The workflow of the model is as follows:

Input the output of the CDWE-BiLSTM model, first convert to get a hidden code, and then input the hidden code into the Mapping network decoupling, to get an intermediate vector, these intermediate vectors will be subsequently passed to the generative network to get 18 control vectors, these 18 control vectors two by two, passed into the Synthesis network of nine convolutional layers These 18 control vectors are passed in pairs to the AdaIN module of the Synthesis network, and a scaled noise is added to each channel before each AdaIN module, and finally a virtual face image based on the text description is output.

  1. Mapping network: With the increase in the number of convolutional layers, the phenomenon of feature entanglement between a large number of subsequent control vectors occurs, and the Mapping network cleverly solves the problem of feature entanglement, and the Mapping network consists of eight fully connected layers.

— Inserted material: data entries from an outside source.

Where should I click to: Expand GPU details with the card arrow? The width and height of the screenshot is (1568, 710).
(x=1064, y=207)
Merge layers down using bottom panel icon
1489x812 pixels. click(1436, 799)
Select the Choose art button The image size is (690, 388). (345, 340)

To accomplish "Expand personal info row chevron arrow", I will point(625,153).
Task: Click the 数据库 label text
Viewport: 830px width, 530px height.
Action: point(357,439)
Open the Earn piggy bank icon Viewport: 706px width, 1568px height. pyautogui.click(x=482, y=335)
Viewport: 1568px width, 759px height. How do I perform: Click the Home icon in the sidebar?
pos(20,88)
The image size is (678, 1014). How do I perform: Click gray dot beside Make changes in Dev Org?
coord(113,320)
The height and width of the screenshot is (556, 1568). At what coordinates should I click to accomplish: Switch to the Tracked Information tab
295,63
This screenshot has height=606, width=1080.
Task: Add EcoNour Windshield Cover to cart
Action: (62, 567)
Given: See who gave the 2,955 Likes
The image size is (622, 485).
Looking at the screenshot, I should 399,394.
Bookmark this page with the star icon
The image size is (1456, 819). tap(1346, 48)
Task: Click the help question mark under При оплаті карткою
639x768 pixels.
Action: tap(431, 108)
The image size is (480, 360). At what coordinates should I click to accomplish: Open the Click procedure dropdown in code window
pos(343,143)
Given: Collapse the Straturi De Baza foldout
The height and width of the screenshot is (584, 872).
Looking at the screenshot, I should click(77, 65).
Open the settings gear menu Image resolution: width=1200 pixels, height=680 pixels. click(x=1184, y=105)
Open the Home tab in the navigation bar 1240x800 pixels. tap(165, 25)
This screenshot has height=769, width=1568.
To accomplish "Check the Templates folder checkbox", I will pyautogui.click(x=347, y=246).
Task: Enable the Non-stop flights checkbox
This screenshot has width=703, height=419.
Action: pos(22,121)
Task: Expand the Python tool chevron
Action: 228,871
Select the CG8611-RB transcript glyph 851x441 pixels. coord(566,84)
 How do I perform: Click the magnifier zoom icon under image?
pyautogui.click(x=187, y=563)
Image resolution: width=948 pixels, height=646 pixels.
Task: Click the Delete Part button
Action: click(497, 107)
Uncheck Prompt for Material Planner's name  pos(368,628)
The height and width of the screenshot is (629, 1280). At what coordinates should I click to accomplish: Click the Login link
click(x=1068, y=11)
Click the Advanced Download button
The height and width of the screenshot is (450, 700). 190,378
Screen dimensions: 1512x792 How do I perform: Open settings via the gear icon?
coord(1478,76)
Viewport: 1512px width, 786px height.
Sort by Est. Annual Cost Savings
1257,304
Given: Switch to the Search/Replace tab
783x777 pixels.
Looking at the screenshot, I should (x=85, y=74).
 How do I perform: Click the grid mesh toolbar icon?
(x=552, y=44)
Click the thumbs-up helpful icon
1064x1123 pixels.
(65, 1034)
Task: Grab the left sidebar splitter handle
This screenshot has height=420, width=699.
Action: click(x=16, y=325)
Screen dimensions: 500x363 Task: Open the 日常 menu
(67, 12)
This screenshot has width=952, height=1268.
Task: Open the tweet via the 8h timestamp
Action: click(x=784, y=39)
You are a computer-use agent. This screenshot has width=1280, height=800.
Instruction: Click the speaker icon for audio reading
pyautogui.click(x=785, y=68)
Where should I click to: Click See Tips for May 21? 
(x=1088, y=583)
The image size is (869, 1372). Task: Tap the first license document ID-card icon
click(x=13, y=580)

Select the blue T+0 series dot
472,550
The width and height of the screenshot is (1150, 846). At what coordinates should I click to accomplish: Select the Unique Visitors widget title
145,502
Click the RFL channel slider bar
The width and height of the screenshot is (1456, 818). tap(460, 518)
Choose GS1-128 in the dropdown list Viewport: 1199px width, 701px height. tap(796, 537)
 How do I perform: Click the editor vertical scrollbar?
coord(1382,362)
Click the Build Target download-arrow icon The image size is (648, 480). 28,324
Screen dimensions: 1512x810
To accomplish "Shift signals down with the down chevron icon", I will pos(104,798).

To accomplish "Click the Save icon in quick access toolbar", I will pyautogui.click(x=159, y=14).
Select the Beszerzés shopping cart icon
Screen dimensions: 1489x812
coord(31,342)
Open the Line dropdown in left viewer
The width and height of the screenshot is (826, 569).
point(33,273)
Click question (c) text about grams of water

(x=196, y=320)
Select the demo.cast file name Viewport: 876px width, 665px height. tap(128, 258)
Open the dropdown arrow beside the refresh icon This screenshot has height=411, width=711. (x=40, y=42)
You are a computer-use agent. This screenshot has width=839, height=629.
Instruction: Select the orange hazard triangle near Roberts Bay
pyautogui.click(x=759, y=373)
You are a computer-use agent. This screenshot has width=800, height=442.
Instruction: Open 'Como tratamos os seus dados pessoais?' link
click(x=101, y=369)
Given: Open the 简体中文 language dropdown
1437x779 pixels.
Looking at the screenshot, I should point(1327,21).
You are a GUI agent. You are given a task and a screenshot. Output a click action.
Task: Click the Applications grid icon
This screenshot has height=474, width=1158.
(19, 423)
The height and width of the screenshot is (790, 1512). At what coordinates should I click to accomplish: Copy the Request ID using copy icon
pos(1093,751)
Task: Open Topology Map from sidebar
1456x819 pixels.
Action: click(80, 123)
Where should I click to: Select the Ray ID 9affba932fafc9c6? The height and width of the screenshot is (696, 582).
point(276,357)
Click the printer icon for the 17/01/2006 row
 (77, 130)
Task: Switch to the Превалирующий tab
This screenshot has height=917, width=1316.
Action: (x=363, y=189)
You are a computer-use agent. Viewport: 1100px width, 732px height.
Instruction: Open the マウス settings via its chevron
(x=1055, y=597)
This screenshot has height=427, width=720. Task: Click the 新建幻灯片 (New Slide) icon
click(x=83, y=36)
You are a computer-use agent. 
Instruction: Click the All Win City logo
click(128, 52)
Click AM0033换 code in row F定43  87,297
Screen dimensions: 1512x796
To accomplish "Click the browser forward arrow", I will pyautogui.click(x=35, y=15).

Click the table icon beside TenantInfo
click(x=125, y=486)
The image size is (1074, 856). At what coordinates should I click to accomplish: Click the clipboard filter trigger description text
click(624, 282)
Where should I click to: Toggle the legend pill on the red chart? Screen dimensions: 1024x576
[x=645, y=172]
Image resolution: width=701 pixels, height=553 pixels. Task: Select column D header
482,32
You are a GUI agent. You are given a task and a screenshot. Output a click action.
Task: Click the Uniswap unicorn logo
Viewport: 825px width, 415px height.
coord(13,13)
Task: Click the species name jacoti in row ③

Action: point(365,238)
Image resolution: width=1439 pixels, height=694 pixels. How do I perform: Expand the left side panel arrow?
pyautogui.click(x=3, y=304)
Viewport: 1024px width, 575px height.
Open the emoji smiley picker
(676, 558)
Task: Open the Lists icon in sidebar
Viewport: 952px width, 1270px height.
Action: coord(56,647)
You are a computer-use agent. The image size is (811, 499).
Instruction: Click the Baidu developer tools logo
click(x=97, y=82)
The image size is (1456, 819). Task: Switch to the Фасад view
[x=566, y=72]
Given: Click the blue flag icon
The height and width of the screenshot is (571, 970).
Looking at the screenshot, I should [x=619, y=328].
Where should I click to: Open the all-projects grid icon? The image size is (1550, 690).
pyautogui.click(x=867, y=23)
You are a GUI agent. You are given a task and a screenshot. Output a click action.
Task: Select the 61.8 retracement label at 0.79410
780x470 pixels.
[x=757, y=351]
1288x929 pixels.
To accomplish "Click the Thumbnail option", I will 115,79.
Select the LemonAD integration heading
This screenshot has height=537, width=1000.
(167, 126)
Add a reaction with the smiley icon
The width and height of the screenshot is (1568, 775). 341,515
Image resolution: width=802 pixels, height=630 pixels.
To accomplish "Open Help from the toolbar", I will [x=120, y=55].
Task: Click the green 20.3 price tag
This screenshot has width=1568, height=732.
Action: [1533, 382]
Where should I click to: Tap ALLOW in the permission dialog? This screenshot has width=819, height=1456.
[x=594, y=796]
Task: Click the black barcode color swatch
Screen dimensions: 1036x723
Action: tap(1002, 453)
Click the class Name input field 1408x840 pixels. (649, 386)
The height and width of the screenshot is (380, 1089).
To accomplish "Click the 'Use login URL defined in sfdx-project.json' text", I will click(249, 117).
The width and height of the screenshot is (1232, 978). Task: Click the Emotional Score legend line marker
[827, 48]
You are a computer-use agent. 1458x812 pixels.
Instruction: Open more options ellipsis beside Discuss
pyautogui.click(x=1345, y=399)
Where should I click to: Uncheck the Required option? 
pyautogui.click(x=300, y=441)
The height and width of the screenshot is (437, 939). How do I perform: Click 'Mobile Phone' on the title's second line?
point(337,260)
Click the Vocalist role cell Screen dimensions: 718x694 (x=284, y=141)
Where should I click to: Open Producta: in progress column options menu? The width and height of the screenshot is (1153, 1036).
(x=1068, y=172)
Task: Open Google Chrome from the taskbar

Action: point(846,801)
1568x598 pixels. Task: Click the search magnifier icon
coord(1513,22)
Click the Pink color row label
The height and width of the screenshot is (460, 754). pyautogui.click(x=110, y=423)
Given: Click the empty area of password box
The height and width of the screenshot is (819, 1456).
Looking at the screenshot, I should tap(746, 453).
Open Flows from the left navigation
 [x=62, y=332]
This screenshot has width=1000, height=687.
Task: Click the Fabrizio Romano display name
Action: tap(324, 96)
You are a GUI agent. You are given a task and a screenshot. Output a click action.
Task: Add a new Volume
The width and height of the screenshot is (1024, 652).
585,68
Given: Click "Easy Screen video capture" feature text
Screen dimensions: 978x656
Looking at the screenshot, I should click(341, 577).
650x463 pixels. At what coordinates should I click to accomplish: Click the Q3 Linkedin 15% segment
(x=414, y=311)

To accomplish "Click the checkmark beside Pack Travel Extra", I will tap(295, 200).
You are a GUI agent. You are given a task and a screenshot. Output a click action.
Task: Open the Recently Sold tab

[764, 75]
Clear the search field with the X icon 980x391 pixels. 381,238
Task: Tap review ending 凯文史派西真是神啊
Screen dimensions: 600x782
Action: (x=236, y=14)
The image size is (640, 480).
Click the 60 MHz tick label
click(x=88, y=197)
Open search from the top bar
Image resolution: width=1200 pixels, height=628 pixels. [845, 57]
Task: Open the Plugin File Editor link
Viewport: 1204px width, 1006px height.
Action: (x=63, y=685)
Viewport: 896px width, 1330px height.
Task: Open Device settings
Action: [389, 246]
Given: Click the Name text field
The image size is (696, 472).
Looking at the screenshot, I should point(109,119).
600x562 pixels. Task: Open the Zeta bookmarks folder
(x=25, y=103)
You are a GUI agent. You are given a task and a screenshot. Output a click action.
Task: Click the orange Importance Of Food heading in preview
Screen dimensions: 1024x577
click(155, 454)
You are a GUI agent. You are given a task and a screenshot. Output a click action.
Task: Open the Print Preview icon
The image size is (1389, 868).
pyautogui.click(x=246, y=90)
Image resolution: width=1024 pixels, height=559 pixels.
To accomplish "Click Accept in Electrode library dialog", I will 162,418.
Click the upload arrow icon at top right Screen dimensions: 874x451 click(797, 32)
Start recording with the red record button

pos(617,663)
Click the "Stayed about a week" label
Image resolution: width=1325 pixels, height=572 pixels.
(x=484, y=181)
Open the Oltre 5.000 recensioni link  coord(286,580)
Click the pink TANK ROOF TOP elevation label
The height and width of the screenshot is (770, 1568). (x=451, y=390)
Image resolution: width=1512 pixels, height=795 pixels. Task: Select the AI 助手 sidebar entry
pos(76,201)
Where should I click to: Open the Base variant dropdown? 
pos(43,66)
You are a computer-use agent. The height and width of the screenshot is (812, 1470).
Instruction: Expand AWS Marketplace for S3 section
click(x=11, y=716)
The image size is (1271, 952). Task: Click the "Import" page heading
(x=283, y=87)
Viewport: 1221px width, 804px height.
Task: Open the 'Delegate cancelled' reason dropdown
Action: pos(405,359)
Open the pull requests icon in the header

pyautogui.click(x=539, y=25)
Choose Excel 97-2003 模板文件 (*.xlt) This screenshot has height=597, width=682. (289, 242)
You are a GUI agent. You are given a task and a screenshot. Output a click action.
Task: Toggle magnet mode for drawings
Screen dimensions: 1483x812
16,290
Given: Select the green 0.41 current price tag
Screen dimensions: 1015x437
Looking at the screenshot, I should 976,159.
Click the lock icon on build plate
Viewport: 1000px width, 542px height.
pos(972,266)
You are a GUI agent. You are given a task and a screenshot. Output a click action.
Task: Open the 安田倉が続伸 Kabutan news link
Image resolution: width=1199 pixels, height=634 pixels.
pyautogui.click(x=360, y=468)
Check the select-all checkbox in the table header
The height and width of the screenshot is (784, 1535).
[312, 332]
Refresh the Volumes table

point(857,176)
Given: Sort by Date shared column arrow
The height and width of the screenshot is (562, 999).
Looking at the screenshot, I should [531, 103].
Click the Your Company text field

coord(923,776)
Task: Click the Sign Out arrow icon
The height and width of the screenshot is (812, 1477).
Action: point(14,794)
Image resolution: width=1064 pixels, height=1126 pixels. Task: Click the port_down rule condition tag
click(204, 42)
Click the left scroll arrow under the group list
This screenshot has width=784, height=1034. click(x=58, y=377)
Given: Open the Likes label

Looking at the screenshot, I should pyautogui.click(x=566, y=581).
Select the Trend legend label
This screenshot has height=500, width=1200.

  2. Synthesis network is the core part of StyleGAN, its main role is to merge the potential vectors of Mapping network with the noise vectors and pass the merged vectors to the generator network to generate images.

  3. Fine-tuning. AdaIN is an important module in StyleGAN and its formula is: \[\label{GrindEQ__21_} AdaIN\left(x_{i} ,y\right)=y_{s,i} \frac{x_{i} -\mu \left(x_{i} \right)}{\sigma \left(x_{i} \right)} . \tag{21}\]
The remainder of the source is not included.